Who Sacrifices Under the Ryan Plan
Multitrillion-dollar giveaways to the wealthy and to corporations have to be paid for somehow, even in a budget that, as noted, doesn’t erase the federal deficit for another thirty years. So who has to pony up?
The poor. The House GOP budget moves Medicaid away from the current matching-grant financing structure to one that just block-grants money to states, and those block grants are not designed to keep up with increasing health care costs. In total, federal spending on Medicaid would be reduced by $810 billion over ten years. This would obviously come from health care benefits to the poor (along with the disabled and some elderly people)—the Congressional Budget Office noted that states would have to make cutbacks that “involve reduced eligibility for Medicaid and CHIP, coverage of fewer services, lower payments to providers, or increased cost sharing by beneficiaries—all of which would reduce access to care.” Estimates show that 14 million people, mainly low-income, could lose coverage under this plan.
But that’s not all. To help find money, Ryan directs six Congressional committees to find deep budget savings—including the Agriculture Committee, which is tasked with finding over $30 billion in reductions. Given that it has food stamps in its purview, that program would no doubt be in for some deep cuts.
The elderly. As noted, under the Ryan budget, elderly Americans would have a voucher that they could take to either a private health insurance company or Medicare. The caps on the voucher levels are very stingy, and CBO estimates that seniors could pay up to $1,200 more by 2030 and more than $5,900 more by 2050, above current estimates. Beyond that, the Ryan plan would raise eligibility from 65 to 67—so that’s an extra two years waiting for your paltry voucher anyhow. Seniors who already retired by 65 would have to go to Medicaid for the intervening years—and we’ve just gone over the cuts there.
The disabled. Medicaid is by far the primary health insurance provider for the disabled in the United States, and they would too be subject to whatever reductions came from over $800 billion in cuts over ten years.
The middle class: In several different ways, the House GOP budget targets federal spending that’s critical to the middle class. First off, consider the social safety net cuts that have already been described. Then the budget slashes education spending by an astonishing 45 percent, and infrastructure spending by 24 percent—both of these are crucial to the employment and advancement needs of the middle class.

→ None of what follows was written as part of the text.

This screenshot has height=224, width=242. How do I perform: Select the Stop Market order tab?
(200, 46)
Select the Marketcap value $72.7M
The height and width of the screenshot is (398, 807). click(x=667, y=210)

In addition, the middle class would almost surely pay higher taxes under the Ryan plan. We know the very wealthy and corporations get a $3 trillion break—so who pays for the revenue goal of 18 percent laid out by Ryan? That’s $5 trillion in new revenue needed, and it’s simply inconceivable that everyone else would end up paying for those top-earners’ tax reductions. “The reality is that the only way to pay for such huge tax cuts for the 1 percent is to make the 99 percent pick up the tab,” writes Michael Linden at the Center for American Progress.